Onrushing events of daily life can often overcome your long term plans and obscure your goals. It can be very helpful to stop and take some time to appraise carefully where you are compared with where you want to be. Are you really making progress? Is your progress pleasing, adequate, or unsatisfactory. Even if it is pleasing, could it not be better? How can you make it better?
In this context, we are primarily concerned with multi-level or network marketing. While there are certainly some specialized problems and techniques unique to this type of marketing, we must not forget that the key word is "marketing." And marketing means selling. Ultimately, all expenses, cash flow, taxes, and profits of your downline, your upline, the parent company and yourself depend on selling the product or service. That is not quite true, especially in starting, for there is invested capital that can be lost.
The point is that there is no other source of income to take care of all those items. Product or service must be sold. It is a matter of survival.
Of course, there are other important considerations, such as recruiting and motivating your downline. Isn't that also selling? You sell the prospect the idea, the concept; you sell him or her the opportunity. No doubt about it, the ability to sell, to persuade, is of crucial importance.
Instinctively we all know this. It is one reason prospects are often reluctant to accept your attempts to help them have better lives. They feel inadequate at selling and know or at least suspect that salesmanship will be required if they are to succeed.
The bad news is that most people really can't sell. The reason is that they believe they can't, and such belief is self-fulfilling. To sell one needs to be confident and self-assured.
The good news is that confidence and self-assurance can be acquired. Not only that, the techniques and skills of good salesmanship can be taught and can be learned. For some it may not be easy, but for all, it's worth it. We can all pursue happiness more effectively when we are better able to sell. Not just products and services, but our opinions, our attitudes, our personalities.
To improve your skills, I suggest starting at a public library or a good book store. Ask the librarian or the clerk to direct you to books on salesmanship, motivation, and advertising. Books by Zig Ziglar, Ted Nicholas, or Jay Abraham are powerful. Especially appropriate would be "Multi-Level Money: The Complete Guide to Generating, Closing, and Working with All the Prospects You Need to Make Real Money Every Month in Network Marketing," by Dr. Jeffrey Lant. (Dr. Lant's address is PO Box 38-2767, Cambridge, MA 02238.)

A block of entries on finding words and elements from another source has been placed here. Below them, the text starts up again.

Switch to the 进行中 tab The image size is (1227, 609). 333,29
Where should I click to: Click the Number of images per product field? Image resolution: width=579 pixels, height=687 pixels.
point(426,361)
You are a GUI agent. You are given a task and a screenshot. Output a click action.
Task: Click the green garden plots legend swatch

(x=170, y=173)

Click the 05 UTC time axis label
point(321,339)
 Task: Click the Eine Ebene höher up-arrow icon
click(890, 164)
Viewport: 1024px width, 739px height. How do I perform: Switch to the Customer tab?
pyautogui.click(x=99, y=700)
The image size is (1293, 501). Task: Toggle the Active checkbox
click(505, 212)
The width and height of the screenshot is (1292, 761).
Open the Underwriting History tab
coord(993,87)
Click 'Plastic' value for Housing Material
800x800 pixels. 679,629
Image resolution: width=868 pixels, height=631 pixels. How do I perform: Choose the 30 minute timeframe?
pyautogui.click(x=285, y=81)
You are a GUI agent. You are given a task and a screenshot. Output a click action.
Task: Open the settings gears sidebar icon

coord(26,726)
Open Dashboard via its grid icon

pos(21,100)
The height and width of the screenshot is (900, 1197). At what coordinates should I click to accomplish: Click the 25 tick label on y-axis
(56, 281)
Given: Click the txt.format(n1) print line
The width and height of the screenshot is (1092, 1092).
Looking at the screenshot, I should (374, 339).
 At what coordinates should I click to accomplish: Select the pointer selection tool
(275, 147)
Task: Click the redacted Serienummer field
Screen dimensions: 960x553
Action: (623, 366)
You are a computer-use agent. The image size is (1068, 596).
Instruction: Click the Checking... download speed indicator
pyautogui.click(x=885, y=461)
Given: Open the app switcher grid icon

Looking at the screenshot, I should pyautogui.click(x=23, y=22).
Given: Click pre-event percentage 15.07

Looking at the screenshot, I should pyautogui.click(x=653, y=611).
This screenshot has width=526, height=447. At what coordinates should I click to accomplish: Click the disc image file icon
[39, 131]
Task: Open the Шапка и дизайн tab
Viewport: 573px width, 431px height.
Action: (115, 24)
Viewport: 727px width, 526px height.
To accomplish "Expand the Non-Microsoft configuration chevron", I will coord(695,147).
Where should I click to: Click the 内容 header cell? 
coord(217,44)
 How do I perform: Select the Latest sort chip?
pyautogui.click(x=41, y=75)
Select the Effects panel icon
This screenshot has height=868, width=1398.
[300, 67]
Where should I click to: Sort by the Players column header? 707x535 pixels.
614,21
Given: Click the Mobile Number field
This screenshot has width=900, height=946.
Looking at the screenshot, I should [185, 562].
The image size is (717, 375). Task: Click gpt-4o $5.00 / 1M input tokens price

Never forget that your prospect or your customer wants to know "What's in it for me?" He or she doesn't really care so much about the features you know are important as about the benefits those features will bestow. Always stress the benefits.
Good salespeople like people and are liked by people. It's easy for them to make friends. They have ability to ease tensions of human relationships, to help smooth the way for others. Indeed, they like to help others; they like to solve problems. They especially love it when the product or service they sell is important in solving those problems, and they are never motivated only by the need to close the sale for profit. They really want the sales event to be a true win-win situation.
Our entire economy depends on sales. Good salespeople make the country work!
The kind of salesmanship we are talking about is not hyperbolic nor pressured. It is persuasion based on the benefits the buyer will enjoy. The customer must be pleased and must remain satisfied that the decision to purchase was a good one. And if his conviction wavers, there should be no question about a prompt and cheerful refund.
One rule I have found valuable in business, whether multi-level or otherwise, is this: "Do unto others as you would have them do unto you."